Brian
00:01
Okay, so we talk in, in, in large moving sort of terms about the idea that we need to teach Amanda fish as opposed to give 'em a fish. And we philosophically understand what that means, right? The idea here conceptually, that you can teach somebody how to fend for themselves, and that's gonna be a whole lot more productive than continuing to give them the answer to their problems. And yet, somehow, as workmen on the temple, we're more than happy to tell other folks how to swing their hammer and you know how to measure out and lay out their work. And this comes with a ton of perils, not the least of which is it damages relationships. And so, so let's talk about what that looks like. The moment you find in your travels that you say words like you should or why doesn't, why don't you, or why doesn't he, or why don't they, or why doesn't she?
Brian
01:02
When you're doing any of that stuff, you are trying to give other people work.

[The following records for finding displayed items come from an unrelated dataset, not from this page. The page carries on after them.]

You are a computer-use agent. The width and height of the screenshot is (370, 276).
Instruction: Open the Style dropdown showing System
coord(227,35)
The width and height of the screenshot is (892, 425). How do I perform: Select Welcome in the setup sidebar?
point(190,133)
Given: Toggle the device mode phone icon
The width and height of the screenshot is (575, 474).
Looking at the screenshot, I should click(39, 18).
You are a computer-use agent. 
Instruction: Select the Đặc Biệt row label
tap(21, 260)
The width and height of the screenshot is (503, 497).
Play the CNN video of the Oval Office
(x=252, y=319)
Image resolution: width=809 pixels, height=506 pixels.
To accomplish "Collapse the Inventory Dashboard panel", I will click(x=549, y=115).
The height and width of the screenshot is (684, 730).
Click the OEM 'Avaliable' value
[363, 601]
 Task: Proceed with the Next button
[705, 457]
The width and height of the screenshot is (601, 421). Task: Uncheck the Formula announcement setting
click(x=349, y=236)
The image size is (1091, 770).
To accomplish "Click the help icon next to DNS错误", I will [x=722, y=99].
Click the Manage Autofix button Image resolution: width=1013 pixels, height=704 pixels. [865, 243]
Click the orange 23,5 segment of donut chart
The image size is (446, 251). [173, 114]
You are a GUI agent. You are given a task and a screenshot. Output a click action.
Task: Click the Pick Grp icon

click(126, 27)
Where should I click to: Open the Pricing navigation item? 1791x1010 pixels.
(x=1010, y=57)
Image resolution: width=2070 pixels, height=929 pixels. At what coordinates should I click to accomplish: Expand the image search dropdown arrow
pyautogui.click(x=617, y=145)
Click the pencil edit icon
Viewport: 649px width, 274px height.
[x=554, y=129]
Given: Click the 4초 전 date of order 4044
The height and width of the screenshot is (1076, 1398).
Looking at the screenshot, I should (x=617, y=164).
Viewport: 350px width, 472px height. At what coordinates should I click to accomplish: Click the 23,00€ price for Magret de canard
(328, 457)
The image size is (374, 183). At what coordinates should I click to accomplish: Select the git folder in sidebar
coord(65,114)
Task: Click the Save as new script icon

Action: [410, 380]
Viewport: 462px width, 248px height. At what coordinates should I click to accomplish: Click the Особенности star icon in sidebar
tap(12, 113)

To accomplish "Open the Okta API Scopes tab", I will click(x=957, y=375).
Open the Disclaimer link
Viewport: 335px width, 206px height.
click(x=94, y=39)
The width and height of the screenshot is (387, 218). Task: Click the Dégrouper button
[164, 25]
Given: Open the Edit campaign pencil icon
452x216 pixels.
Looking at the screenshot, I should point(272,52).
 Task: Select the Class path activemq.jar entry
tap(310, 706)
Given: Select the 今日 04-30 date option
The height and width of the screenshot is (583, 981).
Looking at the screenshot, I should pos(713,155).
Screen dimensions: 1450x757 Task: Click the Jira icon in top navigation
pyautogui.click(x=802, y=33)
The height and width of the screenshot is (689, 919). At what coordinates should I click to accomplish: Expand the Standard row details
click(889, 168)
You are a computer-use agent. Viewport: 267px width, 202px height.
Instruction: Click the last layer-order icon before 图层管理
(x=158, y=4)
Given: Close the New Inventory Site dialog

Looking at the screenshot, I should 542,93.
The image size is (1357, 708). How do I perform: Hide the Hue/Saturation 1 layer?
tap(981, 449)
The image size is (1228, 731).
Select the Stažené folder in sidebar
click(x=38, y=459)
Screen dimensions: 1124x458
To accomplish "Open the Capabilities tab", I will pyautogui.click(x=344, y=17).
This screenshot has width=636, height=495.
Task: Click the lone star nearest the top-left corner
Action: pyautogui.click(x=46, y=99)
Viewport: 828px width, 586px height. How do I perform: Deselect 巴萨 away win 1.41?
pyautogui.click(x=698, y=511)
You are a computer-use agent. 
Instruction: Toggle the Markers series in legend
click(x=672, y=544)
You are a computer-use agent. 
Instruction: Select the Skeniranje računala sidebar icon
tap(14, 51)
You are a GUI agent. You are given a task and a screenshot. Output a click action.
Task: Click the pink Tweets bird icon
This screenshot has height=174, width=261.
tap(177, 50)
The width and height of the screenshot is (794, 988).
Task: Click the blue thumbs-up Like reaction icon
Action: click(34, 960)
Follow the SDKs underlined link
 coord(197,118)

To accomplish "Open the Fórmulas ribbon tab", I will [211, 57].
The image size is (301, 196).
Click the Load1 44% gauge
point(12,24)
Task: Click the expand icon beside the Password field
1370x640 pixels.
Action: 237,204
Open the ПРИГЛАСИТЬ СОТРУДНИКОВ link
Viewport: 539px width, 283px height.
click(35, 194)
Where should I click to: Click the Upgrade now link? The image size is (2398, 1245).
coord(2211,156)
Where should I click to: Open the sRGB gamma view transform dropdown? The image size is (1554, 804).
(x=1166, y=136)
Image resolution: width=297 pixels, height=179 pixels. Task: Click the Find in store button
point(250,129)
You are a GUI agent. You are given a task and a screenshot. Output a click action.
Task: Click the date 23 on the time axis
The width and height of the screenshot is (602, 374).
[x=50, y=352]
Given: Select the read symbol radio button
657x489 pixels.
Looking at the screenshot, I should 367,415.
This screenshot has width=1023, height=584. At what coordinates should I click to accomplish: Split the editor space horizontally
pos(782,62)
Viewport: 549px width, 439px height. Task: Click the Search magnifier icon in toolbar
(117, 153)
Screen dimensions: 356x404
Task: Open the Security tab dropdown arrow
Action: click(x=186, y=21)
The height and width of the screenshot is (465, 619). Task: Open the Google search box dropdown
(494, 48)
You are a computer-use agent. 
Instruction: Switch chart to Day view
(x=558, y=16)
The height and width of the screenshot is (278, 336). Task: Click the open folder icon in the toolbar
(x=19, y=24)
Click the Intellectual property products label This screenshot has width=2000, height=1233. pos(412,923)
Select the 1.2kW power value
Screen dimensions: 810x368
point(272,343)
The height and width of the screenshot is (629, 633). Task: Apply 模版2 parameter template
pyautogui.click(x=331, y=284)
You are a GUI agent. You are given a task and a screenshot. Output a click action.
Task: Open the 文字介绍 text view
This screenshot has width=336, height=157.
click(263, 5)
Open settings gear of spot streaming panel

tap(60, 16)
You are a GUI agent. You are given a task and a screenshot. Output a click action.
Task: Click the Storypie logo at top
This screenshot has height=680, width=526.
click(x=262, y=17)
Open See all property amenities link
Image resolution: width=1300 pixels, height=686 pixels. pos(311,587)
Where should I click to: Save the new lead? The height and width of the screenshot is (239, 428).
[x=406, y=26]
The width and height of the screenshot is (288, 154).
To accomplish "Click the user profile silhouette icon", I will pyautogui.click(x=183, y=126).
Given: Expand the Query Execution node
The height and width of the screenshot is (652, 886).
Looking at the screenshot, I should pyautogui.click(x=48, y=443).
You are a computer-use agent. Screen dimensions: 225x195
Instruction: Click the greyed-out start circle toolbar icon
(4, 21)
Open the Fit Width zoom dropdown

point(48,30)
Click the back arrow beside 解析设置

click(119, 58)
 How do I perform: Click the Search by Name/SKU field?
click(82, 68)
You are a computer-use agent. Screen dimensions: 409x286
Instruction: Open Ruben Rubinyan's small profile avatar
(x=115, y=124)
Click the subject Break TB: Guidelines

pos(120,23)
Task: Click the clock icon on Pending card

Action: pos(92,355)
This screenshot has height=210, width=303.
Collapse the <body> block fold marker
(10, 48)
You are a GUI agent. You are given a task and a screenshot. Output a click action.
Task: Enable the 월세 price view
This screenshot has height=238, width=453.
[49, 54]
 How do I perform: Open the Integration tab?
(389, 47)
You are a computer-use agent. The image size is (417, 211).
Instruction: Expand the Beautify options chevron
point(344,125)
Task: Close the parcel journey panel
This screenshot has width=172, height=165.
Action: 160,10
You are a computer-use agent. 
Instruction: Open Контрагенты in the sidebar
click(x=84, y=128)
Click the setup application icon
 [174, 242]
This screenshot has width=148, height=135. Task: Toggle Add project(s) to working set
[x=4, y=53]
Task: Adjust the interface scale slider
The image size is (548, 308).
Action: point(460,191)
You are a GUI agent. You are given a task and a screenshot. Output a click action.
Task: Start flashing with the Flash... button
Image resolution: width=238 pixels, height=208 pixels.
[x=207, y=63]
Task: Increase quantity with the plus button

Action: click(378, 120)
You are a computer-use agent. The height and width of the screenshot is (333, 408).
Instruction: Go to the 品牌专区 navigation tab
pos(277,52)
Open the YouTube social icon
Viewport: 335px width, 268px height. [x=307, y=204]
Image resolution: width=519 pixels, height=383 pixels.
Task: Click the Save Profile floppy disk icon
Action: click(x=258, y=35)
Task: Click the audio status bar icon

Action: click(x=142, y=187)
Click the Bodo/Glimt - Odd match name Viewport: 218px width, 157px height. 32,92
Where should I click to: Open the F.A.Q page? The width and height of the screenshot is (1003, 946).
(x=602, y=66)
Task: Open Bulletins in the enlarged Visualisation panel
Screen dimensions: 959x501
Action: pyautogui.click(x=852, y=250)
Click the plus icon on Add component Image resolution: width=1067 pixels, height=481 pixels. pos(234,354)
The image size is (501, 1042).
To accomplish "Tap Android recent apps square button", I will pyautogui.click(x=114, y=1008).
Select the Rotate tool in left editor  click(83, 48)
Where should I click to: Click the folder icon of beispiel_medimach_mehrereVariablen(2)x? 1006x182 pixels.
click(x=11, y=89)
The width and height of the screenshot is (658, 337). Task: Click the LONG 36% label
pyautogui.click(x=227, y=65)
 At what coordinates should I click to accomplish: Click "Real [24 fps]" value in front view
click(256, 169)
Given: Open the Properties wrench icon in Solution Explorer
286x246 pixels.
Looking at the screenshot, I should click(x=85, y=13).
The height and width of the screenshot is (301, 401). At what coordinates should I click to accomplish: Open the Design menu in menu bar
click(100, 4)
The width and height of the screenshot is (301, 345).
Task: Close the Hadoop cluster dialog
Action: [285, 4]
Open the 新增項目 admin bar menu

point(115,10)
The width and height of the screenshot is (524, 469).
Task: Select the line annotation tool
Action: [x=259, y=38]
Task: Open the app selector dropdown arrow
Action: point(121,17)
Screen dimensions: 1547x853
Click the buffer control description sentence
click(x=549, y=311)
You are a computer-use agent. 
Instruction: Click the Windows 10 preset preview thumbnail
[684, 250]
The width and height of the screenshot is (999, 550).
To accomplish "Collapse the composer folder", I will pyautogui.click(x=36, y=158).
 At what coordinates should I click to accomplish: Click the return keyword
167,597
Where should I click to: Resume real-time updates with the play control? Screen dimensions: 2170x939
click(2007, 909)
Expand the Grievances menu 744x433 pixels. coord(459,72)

You are trying to suggest that you have solved the problem or you know a better way and they should do that work in your, in ways that you see are, are appropriate or the way you're ways that you're comfortable with that model of giving other people work. Is, is a cause for a ton of suffering and disappointment, I assure you. And in the same way, I can't help you understand that, or I can't understand it for you. I can tell you some of the drawbacks of it. So when you see that behavior in yourself, you, you might be a little more critical of where that comes from and why. So in a lot of cases, the desire to help others, and I mean the, the pathological versions of it, okay?
Brian
01:58
The desire to help others. The desire is to, to give work to other people are all parts of carrying things like a superiority complex. So by knowing all the answers and having all the answers, you get to be the best person in the room for a while. That is a form of seeking external validation. It's a form of trying to prove that you were awesome all along. And the, the, the reality for most people is if you're awesome all along, you don't need to tell anybody any of that, that the best kind of help and support is genuine help and support. It's, it's a kind ear, it's compassion, it's questioning, it's you, you, you know, a genuine desire to learn more about what's going on. So as you are trying to manage your own work, the, the, the hallmarks that you're trying to give work to other people is again, that moment you find those moments
Brian
02:59
Arising in your consciousness where you want to give work to others. You can't take it from them and you can't give it to them. That's their work and it's their business. So be mindful of this as you go through your every day sort of travels and understand or reflect on that, that understanding. When you find yourself suffering on behalf of other people, when you find yourself suffering on behalf of the way you think other people should treat you and behave towards you, those are all just handoff work problems. And I don't mean to to be dismissive of 'em, some of them are excruciating, some of 'em are hurt real bad. But think about it in your own sort of everyday operations. And I think you'll find that you try to give work to other people on a regular basis. And it is, it is a bad, bad plan. With that, we'll talk about it more in the future. Thanks.